Late last year, I had the brilliant idea of doing a Master of Arts in Creative Writing.
The University of Auckland offers an equivalent MA and is only a couple of hours drive south of Fortress Mamea, but there was a certain je n’ais se quoi that an MA from the International Institute of Modern Letters at the Victoria University of Wellington held for me. Part of it was the cachet IIML has. A larger part of it, to be honest, was that the IIML is in my hometown.
The Lovely Wife, gods bless her cowboy boots, arranged her whole year’s work schedule so I could commute between the winterless north and the windy city. I planned a sub-48-hour travel itinerary for each of the 24 workshops that were spread between March and October:
- Tuesday
- 3:30am–6:30am — drive from Fortress Mamea to Auckland Airport
- 7:30am–8:30am — fly from Auckland to Wellington
- 8:30am–9:45am — buses from Wellington Airport to Victoria University
- 10:00am–1:00pm — Tuesday workshop at IIML
- Wednesday
- 10:00am–12:00noon — Wednesday workshop at IIML
- times varied according to cheapest flights booked but —
- bus to Wellington Airport
- fly to Auckland
- drive to Whangārei
- — with arrival times as early as 7pm and as late as midnight.

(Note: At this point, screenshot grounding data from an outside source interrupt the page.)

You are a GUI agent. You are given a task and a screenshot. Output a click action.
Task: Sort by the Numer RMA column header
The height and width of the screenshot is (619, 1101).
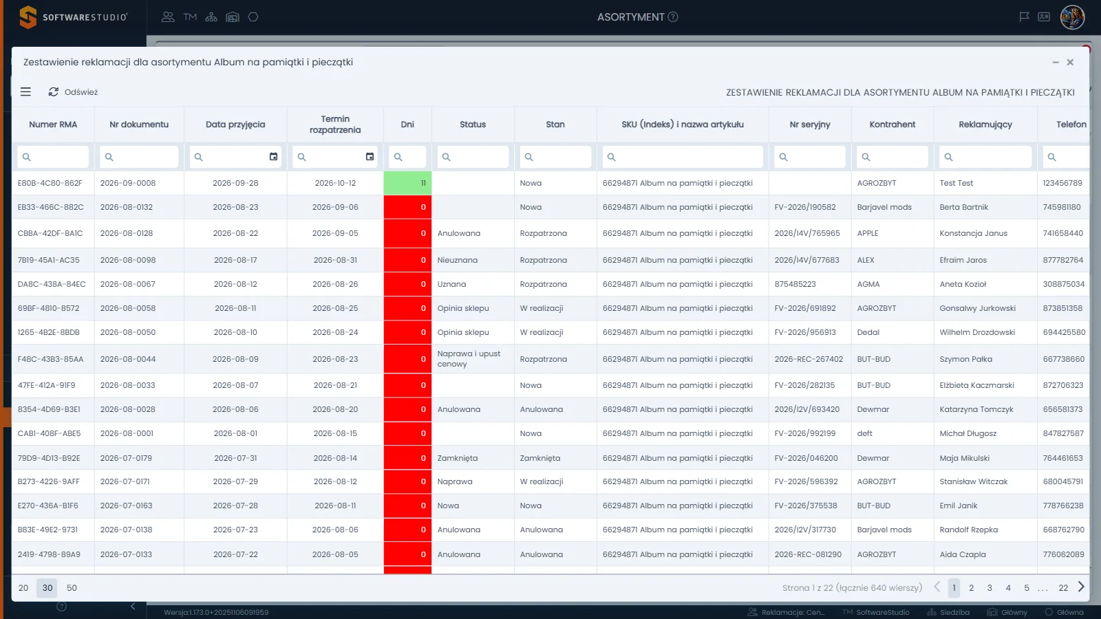[53, 124]
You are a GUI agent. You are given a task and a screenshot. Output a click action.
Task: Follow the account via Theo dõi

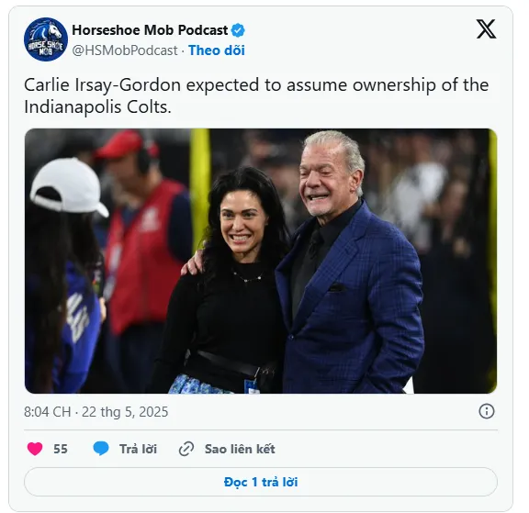tap(217, 50)
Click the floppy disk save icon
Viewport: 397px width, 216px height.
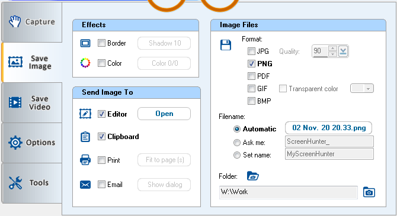coord(226,45)
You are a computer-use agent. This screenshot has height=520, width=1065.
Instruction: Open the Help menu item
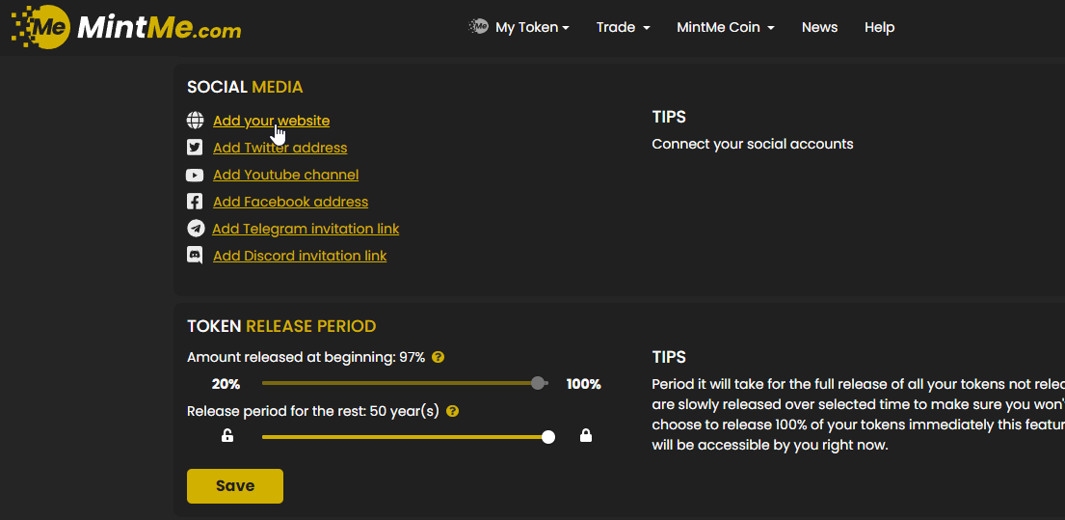point(879,27)
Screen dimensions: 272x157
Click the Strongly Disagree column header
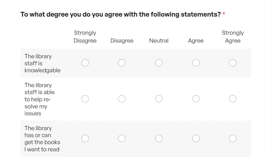point(85,37)
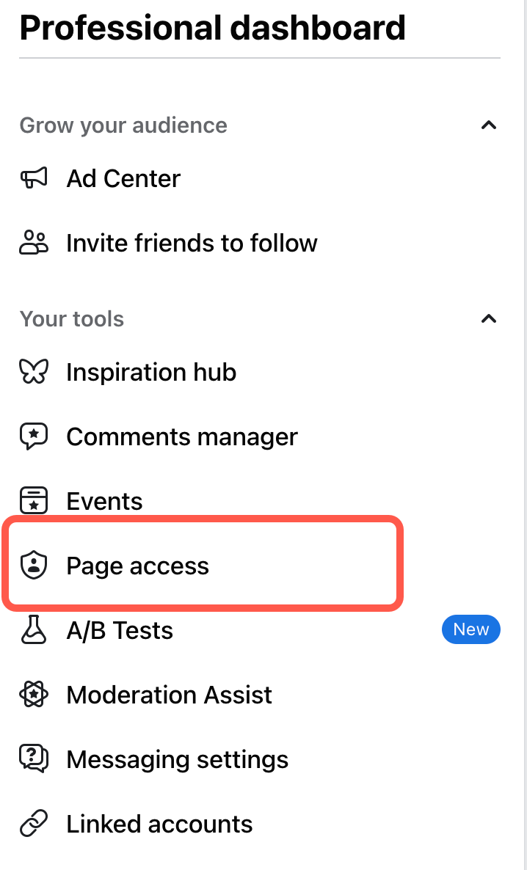The height and width of the screenshot is (870, 527).
Task: Click the shield Page access icon
Action: click(x=34, y=566)
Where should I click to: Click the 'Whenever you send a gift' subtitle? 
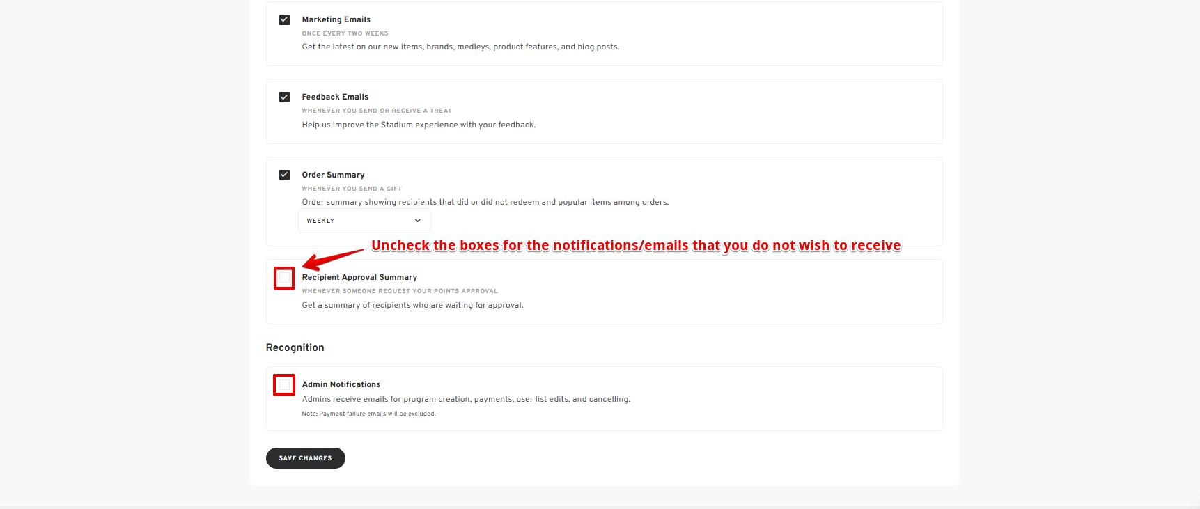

I looked at that itinerary and thought, How hard could it be? It’ll be fun — I’ve got several years worth of podcasts to catch up on. It’ll be a blast!
The novelty of that commute wore off after the first week. Six and a half hours of travel each way will do that. But I did it, and I’m here to blog about it.
On the very first day, programme director Ken Duncum had a bunch of portfolios to show us greenhorns what we’d be producing by year’s end. One of them was for my favourite New Zild television show:
I took it as a sign that — commuting aside — I’d signed up for a year of awesomeness.